◆ MATERIAL SUPPLIED:

-- Opening Marker --

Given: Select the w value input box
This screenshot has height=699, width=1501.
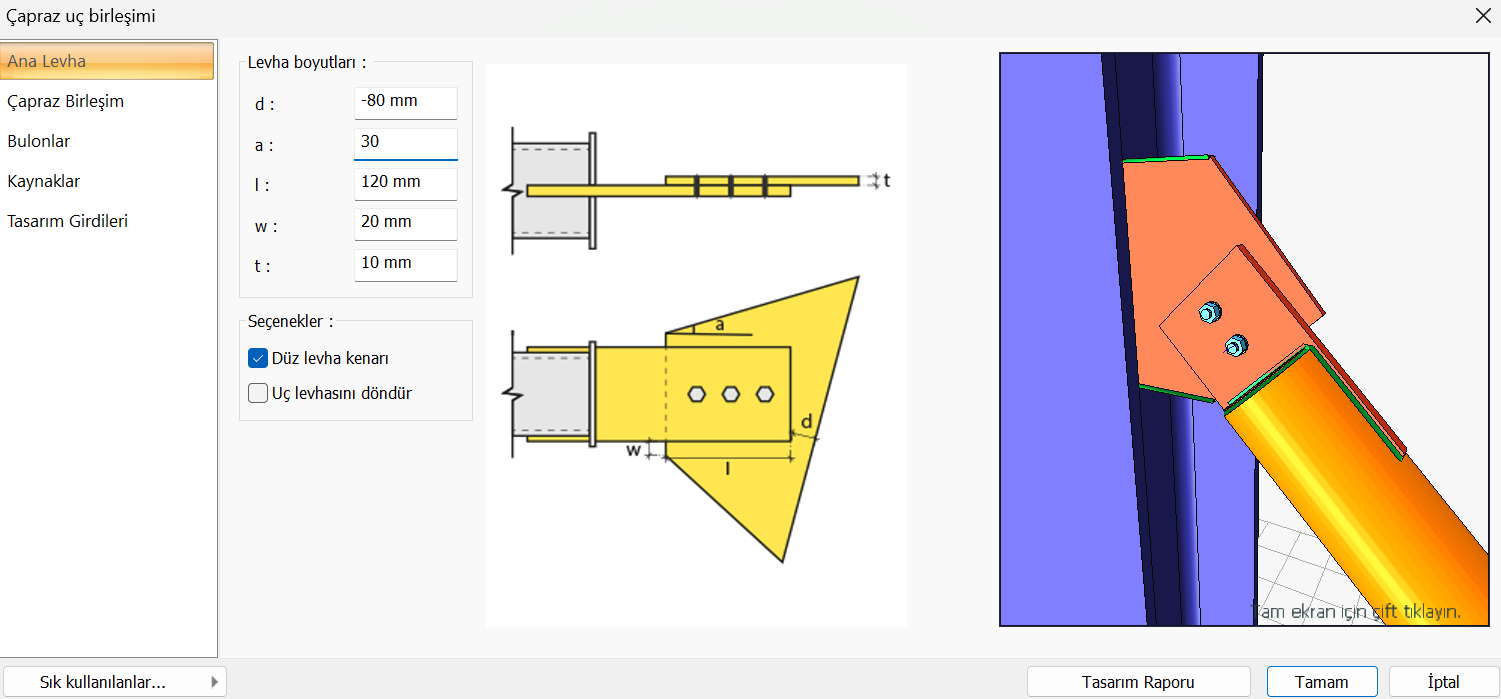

-- Closing Marker --
-- Opening Marker --

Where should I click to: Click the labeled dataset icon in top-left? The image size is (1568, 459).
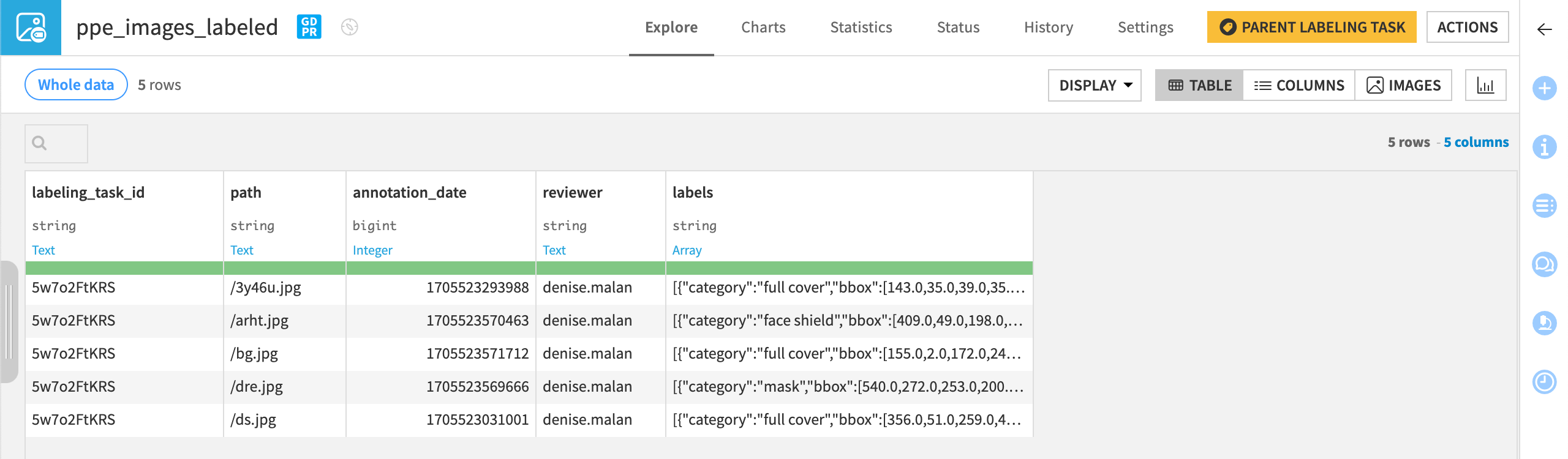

-- Closing Marker --
-- Opening Marker --

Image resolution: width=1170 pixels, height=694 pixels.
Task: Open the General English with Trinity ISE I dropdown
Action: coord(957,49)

-- Closing Marker --

◆ INSTRUCTIONS FOR THE TASK: Print exactly the lines of the listing above starting at the line containing "Given: Select the w value input box" and ending at the line containing "This screenshot has height=699, width=1501.", both included.

◆ ANSWER TO THE PROBLEM:
Given: Select the w value input box
This screenshot has height=699, width=1501.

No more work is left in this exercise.